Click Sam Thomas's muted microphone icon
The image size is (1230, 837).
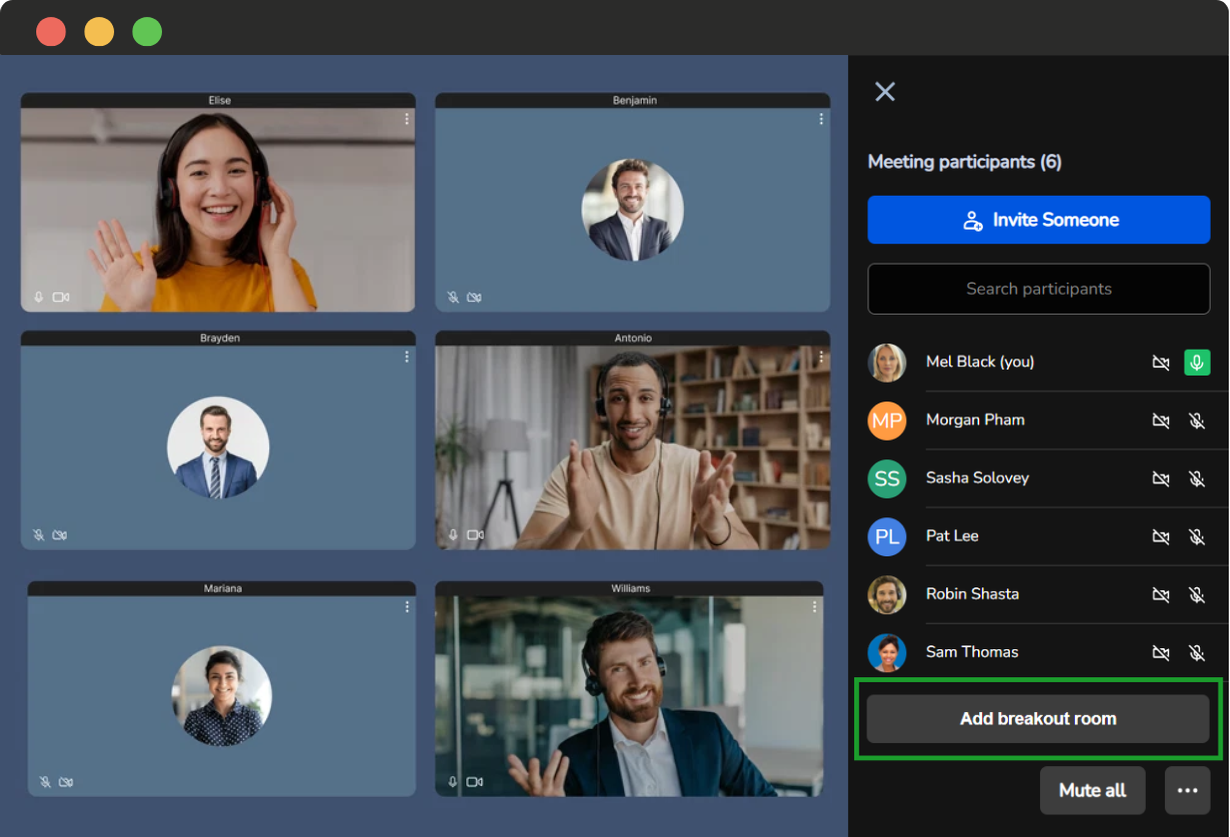click(x=1197, y=653)
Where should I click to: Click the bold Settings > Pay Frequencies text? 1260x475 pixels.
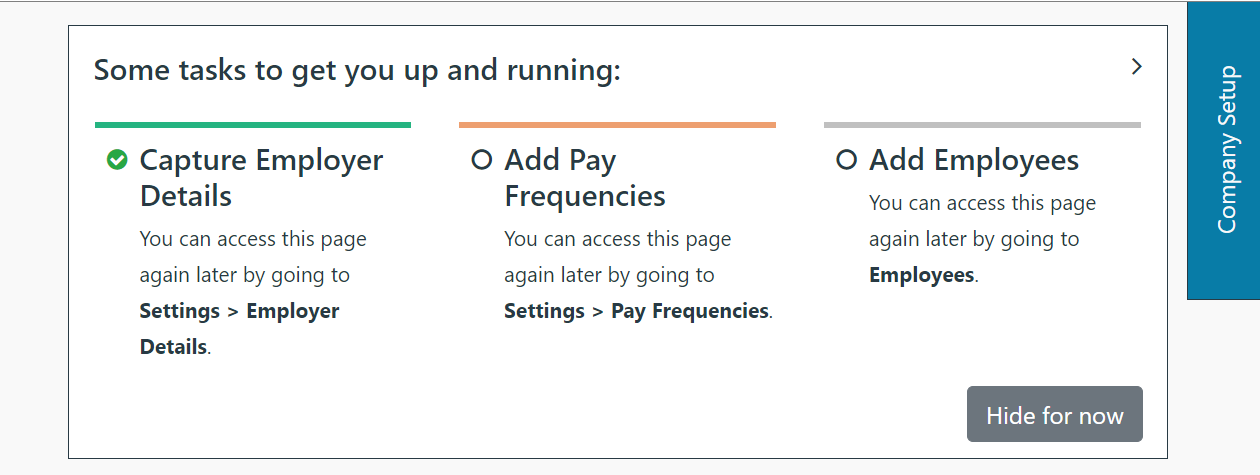pos(636,311)
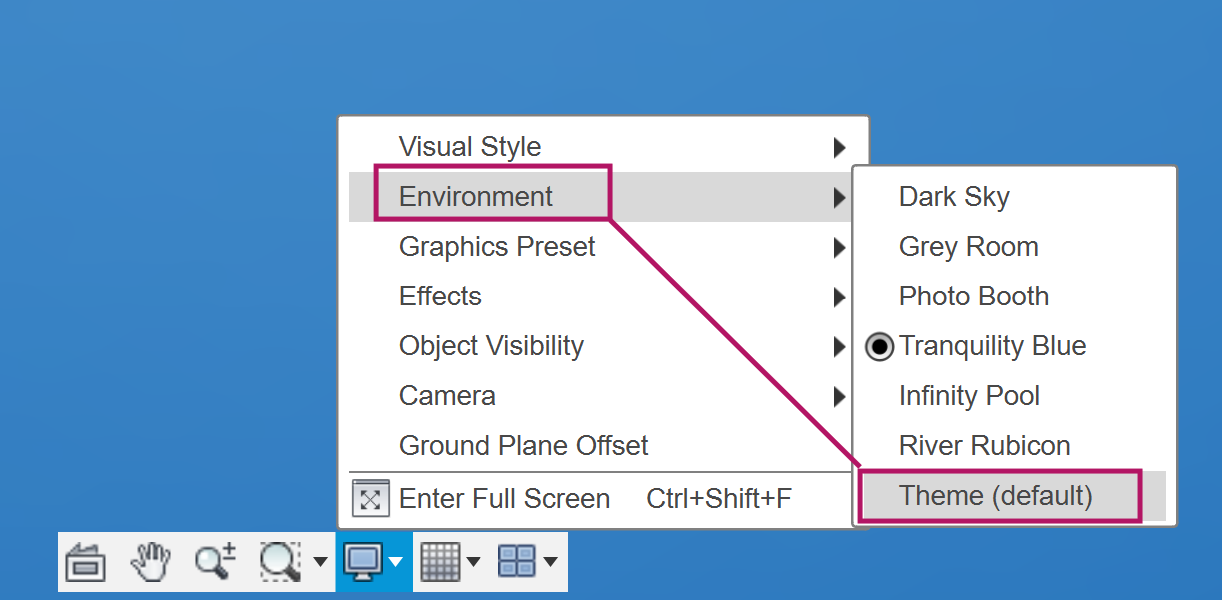Choose the Dark Sky environment
Viewport: 1222px width, 600px height.
click(x=954, y=197)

○ ○ ○ ○

__Problem__
Return the data above in its exact wording, with none of the pictures.

__Reply to the task__
Click Sam Thomas's muted microphone icon
The image size is (1230, 837).
click(x=1197, y=653)
Where should I click to: Click the bold Settings > Pay Frequencies text? 1260x475 pixels.
pos(636,311)
Choose the Dark Sky environment
Viewport: 1222px width, 600px height.
click(x=954, y=197)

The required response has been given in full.